Critique | Musique

Adele – Live at the Royal Albert Hall

POP | Avant de se casser la voix, la chanteuse anglaise enregistrait son concert au mythique Royal Albert « fucking » Hall de Londres. Entre moments de bravoure et humour libérateur.

Adele, Live at the Royal Albert Hall, distribué par XL Recordings. ***

Difficile d’expliquer le succès d’Adele. Sorti en janvier dernier, son 2e album, 21, s’est vendu à plus de 13 millions d’exemplaires, plus gros carton de l’année. Certes, 19, paru en 2008, avait déjà su faire parler de lui et préparé le terrain. Mais en 2011, la jeune femme a franchi une nouvelle étape, qui l’a fait passer du téléchargement par l’amateur au panier de la ménagère.

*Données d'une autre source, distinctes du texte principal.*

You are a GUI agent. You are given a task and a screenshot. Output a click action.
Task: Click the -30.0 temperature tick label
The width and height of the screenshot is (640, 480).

C’est un triomphe à la fois excessif et mérité. Excessif parce que, comme on le relevait lors de sa sortie, 21 n’est pas exempt de certaines lourdeurs, parfois proche du mielleux. Excessif encore parce qu’Adele écrit et chante une soul-pop rockmantique un peu tristoune qui ne renouvelle pas foncièrement les canons du genre. Mais le triomphe de la jeune femme est aussi justifié parce qu’il est un joli pied de nez à une certaine pop ultracalibrée, boostée aux déhanchements sexys et autres gimmicks creux. Loin des poupées à la Katy Perry ou des créatures über-sexuelles à la Rihanna, l’Anglaise fait figure d’heureuse anomalie. Surtout, Adele dispose d’une voix puissante mais pas parfaite, pleine de grains et d’aspérités. Ce qui lui permet d’ailleurs de régulièrement frôler la gueulante, tellement prisée dans les téléréalités à la X-Factor et autres Star Ac’, sans jamais y tomber. Le Live at Royal Albert Hall en est une preuve exemplaire.

Gamelles sentimentales

Enregistré en septembre dernier, le live est décliné en CD et DVD. Logiquement, la set-list s’arque principalement sur le dernier album. Ce qui donne, sur la version CD, plusieurs moments de bravoure. Elle entame par exemple le concert avec un Hometown Glory de circonstances: seulement accompagnée d’un piano, l’effet est assuré. Ailleurs, une large section de cordes assure les montées dramatiques (Set Fire To The Rain). Cela ne suffit pas à sauver Don’t You Remember, définitivement trop « countrysant ». Mais dans le même temps, il est difficile de résister à sa reprise de Make You Feel My Love de Dylan.

Cela étant dit, pour saisir complètement le phénomène, il faut surtout jeter un oeil au spectacle filmé. Pas parce que le jeu de scène d’Adele y est particulièrement spectaculaire (c’est un euphémisme). Mais sur le DVD, ses interventions entre les morceaux ont été maintenues. Elles font tout le sel du concert. Ou en tout cas dégoupillent en partie ce qui aurait pu l’alourdir. Sur la prestigieuse scène londonienne, Adele explose ainsi, euphorique de pouvoir jouer au « Albert Royal « fucking » Hall! ». Il faut la voir, sa tasse de thé (décorée d’un magnifique basset…) à la main, faire signe au public comme une gamine lors d’un spectacle de fin d’année scolaire. Il faut surtout l’entendre, accent à couper au couteau, raconter ses échecs amoureux et autres gamelles sentimentales, ponctuant régulièrement ses interventions d’un rire de camionneuse. Le tout, sans jamais perdre le fil. Au contraire, les morceaux n’en prennent que plus d’épaisseur. Même la scie Someone Like You, reprise en choeur par le public, est crédible. Replacée dans son contexte londonien, presque « à la maison », Adele fait ainsi mieux passer ce qui la rend unique et populaire. Avec tout ce que ce dernier terme peut avoir d’à la fois généreux et noble.